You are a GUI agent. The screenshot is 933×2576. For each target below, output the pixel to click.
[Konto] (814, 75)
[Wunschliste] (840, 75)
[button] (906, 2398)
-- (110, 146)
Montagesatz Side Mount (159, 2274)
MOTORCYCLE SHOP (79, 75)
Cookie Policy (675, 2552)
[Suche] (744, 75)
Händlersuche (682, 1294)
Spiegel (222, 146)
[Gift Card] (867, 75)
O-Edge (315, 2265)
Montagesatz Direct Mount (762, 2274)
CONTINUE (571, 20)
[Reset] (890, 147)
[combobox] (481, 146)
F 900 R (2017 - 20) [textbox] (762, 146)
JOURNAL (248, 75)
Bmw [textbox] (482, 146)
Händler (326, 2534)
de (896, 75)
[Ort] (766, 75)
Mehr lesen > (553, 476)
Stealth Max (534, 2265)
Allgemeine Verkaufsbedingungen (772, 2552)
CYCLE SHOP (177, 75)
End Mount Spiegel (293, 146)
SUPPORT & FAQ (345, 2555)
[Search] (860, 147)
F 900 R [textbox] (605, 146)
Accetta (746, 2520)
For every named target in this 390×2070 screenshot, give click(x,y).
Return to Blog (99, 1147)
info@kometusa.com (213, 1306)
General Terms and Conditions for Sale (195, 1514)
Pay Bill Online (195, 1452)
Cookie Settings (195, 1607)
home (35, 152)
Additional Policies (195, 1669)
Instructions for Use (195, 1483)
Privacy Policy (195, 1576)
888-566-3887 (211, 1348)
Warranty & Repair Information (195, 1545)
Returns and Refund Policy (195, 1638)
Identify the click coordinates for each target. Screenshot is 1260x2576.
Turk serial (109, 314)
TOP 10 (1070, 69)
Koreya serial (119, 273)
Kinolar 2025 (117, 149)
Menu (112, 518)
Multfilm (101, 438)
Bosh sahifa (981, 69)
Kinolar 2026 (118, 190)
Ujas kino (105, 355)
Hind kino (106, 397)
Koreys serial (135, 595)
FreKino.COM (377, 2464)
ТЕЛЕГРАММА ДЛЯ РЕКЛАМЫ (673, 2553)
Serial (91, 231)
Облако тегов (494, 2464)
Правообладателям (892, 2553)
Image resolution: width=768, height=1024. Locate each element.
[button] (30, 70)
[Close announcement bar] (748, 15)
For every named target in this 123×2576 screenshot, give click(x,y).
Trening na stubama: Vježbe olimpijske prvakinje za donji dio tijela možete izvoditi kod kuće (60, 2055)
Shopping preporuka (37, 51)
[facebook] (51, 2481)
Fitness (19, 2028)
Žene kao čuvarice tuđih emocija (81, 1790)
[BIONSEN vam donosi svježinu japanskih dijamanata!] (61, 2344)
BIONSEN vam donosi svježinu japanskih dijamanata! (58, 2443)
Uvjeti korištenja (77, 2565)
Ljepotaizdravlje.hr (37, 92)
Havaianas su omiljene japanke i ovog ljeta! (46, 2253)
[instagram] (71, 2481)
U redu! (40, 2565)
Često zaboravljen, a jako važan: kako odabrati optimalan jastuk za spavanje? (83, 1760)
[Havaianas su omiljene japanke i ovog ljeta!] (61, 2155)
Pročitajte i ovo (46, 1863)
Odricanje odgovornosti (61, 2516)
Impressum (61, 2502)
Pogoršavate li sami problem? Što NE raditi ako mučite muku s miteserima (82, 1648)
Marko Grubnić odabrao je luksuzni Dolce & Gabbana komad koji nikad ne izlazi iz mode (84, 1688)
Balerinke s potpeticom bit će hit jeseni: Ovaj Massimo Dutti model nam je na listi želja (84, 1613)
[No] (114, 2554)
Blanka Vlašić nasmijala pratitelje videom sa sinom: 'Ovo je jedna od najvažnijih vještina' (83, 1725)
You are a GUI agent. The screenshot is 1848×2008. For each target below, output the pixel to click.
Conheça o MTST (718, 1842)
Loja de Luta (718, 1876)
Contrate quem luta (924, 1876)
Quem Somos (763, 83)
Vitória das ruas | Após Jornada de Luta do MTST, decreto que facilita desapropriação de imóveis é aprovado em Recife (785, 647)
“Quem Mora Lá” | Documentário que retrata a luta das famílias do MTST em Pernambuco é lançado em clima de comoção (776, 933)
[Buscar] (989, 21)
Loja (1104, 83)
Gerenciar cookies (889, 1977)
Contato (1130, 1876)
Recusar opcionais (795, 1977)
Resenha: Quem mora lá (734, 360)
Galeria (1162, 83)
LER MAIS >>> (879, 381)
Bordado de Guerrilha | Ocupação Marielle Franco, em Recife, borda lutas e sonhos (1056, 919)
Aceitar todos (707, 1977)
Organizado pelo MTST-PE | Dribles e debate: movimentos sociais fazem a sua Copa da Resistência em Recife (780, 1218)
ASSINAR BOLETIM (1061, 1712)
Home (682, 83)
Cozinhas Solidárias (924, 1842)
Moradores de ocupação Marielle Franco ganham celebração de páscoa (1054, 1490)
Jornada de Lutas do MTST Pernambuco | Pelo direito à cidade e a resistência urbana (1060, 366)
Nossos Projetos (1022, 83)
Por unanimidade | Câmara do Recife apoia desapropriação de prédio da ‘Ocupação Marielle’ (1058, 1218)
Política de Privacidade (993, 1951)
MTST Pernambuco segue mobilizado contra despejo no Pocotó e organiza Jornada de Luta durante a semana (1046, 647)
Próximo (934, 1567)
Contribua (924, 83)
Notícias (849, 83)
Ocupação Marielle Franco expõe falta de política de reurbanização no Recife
- - -
Your assignment:
Starting with the line with "[BIONSEN vam donosi" above and going on through the line with "Pročitajte i ovo (46, 1863)", transcribe every line exactly, both ends included, and add nothing.

Answer space:
[BIONSEN vam donosi svježinu japanskih dijamanata!] (61, 2344)
BIONSEN vam donosi svježinu japanskih dijamanata! (58, 2443)
Uvjeti korištenja (77, 2565)
Ljepotaizdravlje.hr (37, 92)
Havaianas su omiljene japanke i ovog ljeta! (46, 2253)
[instagram] (71, 2481)
U redu! (40, 2565)
Često zaboravljen, a jako važan: kako odabrati optimalan jastuk za spavanje? (83, 1760)
[Havaianas su omiljene japanke i ovog ljeta!] (61, 2155)
Pročitajte i ovo (46, 1863)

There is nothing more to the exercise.